Analysis of transient protein-protein interactions in ephrin signaling. Ephrins and Eph receptors (EphRs) play an important role in nervous system and vascular system development. Disturbances in the ephrin system can lead to nervous system and vascular diseases. Understanding the signal transduction pathways activated by ephrin-EphR interactions is important for studies of both normal development and disease. Stimulation of EphRs leads to activation of signal transduction pathways and the formation of transient protein-protein interactions that trigger cytoskeletal remodeling.

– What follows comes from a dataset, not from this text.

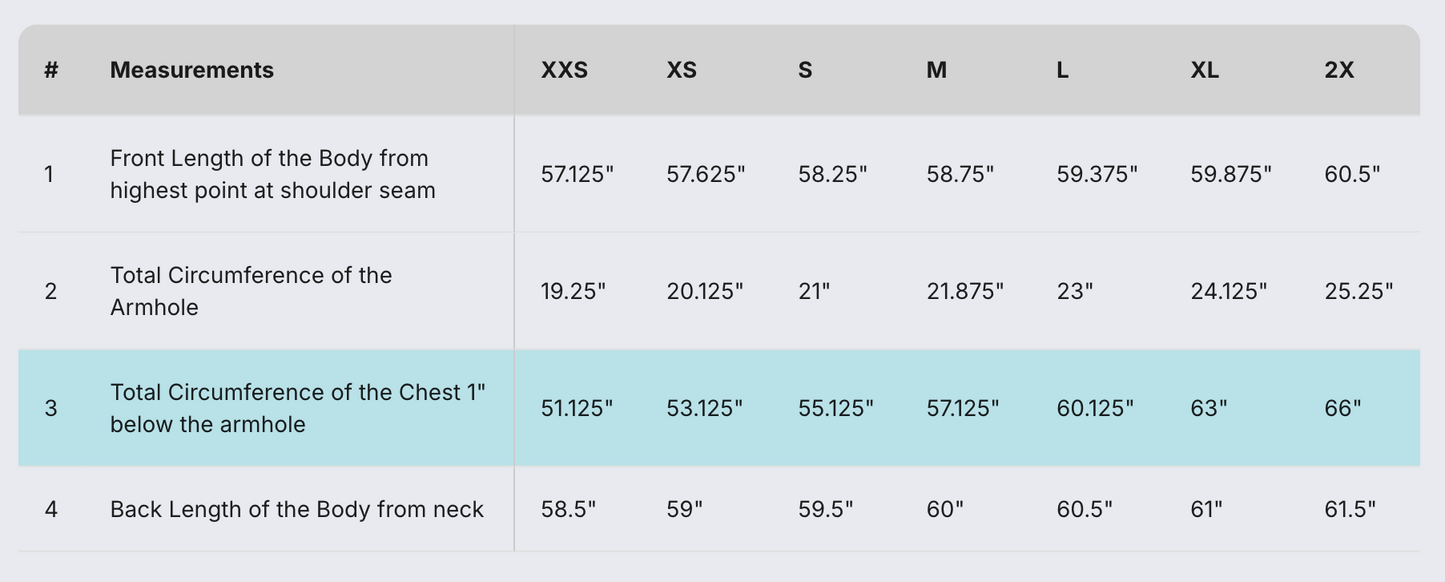
Task: Click the 21.875" armhole value for M
Action: (964, 291)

However, these protein-protein interactions are not well-studied. We study these intracellular events with a focus on characterizing protein-protein interactions and protein phosphorylation in the neuroblastoma-glyoma cell line as a model system. We have a special interest in investigating the function of a few specific proteins like WAVE1, WAVE2, Trk-fused gene and Nischarin in ephrin signaling.

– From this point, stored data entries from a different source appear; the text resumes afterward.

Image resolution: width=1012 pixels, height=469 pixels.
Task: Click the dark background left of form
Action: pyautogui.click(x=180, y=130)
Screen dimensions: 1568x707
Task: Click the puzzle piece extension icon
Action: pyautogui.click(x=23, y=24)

Studies of Defective Quorum Sensing in Leukemic and Cancer Cells. All cancers contain variable numbers of quiescent cancer stem or proliferative cells that can survive most therapies and which can become reactivated cells and cause recurrence of the clinically evident cancer if the proliferating cancer cells are killed. Quiescent cancer stem cells are usually not killed by drugs designed to kill proliferating cells, and their survival is thus a major reason for failure to cure even highly chemo-sensitive tumors. To understand the abnormalities in quorum sensing that permit cancer stem/progenitor (S/P) cells to far exceed normal homeostatic cell density limits we have been studying a recently obtained p190 bcr-abl driven pre-B cell line (ALL3) derived from the pleural fluid of a patient who was dying of widely disseminated Ph+ ALL resistant to Imatinib and other Bcr-Abl tyrosine kinase inhibitors (TKIs). ALL3 cells, at low densities at which they will not grow spontaneously, can be stimulated to grow by diffusible factors produced by ALL3 cells growing at high density or by cord blood mononuclear (CBM) cells. Our first objective is to identify the proteins or other molecules in the secretomes of the ALL3 cells responsible for the stimulation. Our second objective is to identify the proteins in the secretomes of the CBM cells that are responsible for stimulation of ALL3 cells. To achieve our goals, we perform proteomic analysis of the secreted proteins using biochemical fractionation and nano-liquid chromatography-mass spectrometry (nanoLC-MS/MS), as well as Isotopic Labeling of Amino Acids in Cell Culture (SILAC) in combination with nano-liquid chromatography-mass spectrometry (nanoLC-MS/MS).